**PÁGINA:**
Ainda que fosse o mais renomado pintor que aportou aqui
em 1816 na chamada missão
francesa, Nicolas-Antoine Taunay (1755-1830) era pouco estudado e largamente desconhecido no país, uma figura menor
perto do popular Debret ou do
premiado arquiteto Grandjean
de Montigny.
Mas, agora, o pintor é redescoberto e tem sua obra amplamente reavaliada, como provam a edição do catálogo raisonné de sua produção brasileira e a extensa e inédita exposição que começa terça no Museu
Nacional de Belas Artes (RJ).
O livro é de autoria de Pedro
Corrêa do Lago,
autor também
dos catálogos
completos das
obras brasileiras de Frans
Post (lançado
em 2006) e de
Debret (no final
de 2007).
A exposição
"Nicolas-Antoine Taunay
no Brasil - Uma
Leitura dos
Trópicos" tem
curadoria da
historiadora Lilia Moritz
Schwarcz, autora do recém-lançado "O Sol
do Brasil" (Companhia das Letras), o mais ambicioso e completo estudo sobre o artista já
realizado no país.

**DADOS ARMAZENADOS:**
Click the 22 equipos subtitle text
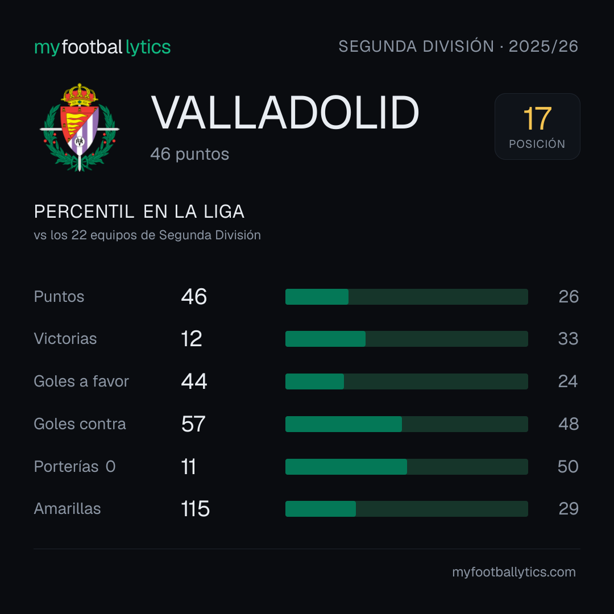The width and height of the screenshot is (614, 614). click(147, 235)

**ENUNCIADO A:**
Segundo a página, quem assina a curadoria da exposição sobre Taunay no Museu Nacional de Belas Artes?
**ENUNCIADO B:**
Transcreva da página, sem nenhuma alteração, o trecho que vai de "Ainda que fosse" até "de Montigny.".

**RESOLUÇÃO A:**
A historiadora Lilia Moritz Schwarcz.

**RESOLUÇÃO B:**
Ainda que fosse o mais renomado pintor que aportou aqui
em 1816 na chamada missão
francesa, Nicolas-Antoine Taunay (1755-1830) era pouco estudado e largamente desconhecido no país, uma figura menor
perto do popular Debret ou do
premiado arquiteto Grandjean
de Montigny.